→ **WHAT NEEDS TO BE DONE**: Restate each of the lines given below, word for word.

→ **DATA FOR REVIEW**:
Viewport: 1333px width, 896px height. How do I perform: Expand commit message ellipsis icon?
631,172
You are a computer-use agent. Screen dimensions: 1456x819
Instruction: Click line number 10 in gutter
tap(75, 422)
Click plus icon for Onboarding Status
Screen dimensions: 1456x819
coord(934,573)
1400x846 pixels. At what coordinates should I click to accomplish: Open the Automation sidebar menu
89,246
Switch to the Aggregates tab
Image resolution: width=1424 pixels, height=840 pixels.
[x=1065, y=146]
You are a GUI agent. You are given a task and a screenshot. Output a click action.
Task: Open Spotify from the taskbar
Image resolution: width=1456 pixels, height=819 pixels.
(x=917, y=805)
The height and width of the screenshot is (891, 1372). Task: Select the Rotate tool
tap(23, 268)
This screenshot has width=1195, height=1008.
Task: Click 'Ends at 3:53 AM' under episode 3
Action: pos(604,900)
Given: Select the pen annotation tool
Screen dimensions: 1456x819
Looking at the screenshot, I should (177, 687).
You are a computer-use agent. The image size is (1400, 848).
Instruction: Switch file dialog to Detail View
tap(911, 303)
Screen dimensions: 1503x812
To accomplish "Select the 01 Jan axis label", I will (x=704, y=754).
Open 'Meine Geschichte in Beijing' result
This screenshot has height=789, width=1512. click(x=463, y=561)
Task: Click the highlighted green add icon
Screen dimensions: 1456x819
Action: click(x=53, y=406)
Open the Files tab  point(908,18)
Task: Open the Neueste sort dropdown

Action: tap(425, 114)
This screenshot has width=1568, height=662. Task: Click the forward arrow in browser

→ **PROBLEM SOLUTION**:
Viewport: 1333px width, 896px height. How do I perform: Expand commit message ellipsis icon?
631,172
You are a computer-use agent. Screen dimensions: 1456x819
Instruction: Click line number 10 in gutter
tap(75, 422)
Click plus icon for Onboarding Status
Screen dimensions: 1456x819
coord(934,573)
1400x846 pixels. At what coordinates should I click to accomplish: Open the Automation sidebar menu
89,246
Switch to the Aggregates tab
Image resolution: width=1424 pixels, height=840 pixels.
[x=1065, y=146]
You are a GUI agent. You are given a task and a screenshot. Output a click action.
Task: Open Spotify from the taskbar
Image resolution: width=1456 pixels, height=819 pixels.
(x=917, y=805)
The height and width of the screenshot is (891, 1372). Task: Select the Rotate tool
tap(23, 268)
This screenshot has width=1195, height=1008.
Task: Click 'Ends at 3:53 AM' under episode 3
Action: pos(604,900)
Given: Select the pen annotation tool
Screen dimensions: 1456x819
Looking at the screenshot, I should (177, 687).
You are a computer-use agent. The image size is (1400, 848).
Instruction: Switch file dialog to Detail View
tap(911, 303)
Screen dimensions: 1503x812
To accomplish "Select the 01 Jan axis label", I will (x=704, y=754).
Open 'Meine Geschichte in Beijing' result
This screenshot has height=789, width=1512. click(x=463, y=561)
Task: Click the highlighted green add icon
Screen dimensions: 1456x819
Action: click(x=53, y=406)
Open the Files tab  point(908,18)
Task: Open the Neueste sort dropdown

Action: tap(425, 114)
This screenshot has width=1568, height=662. Task: Click the forward arrow in browser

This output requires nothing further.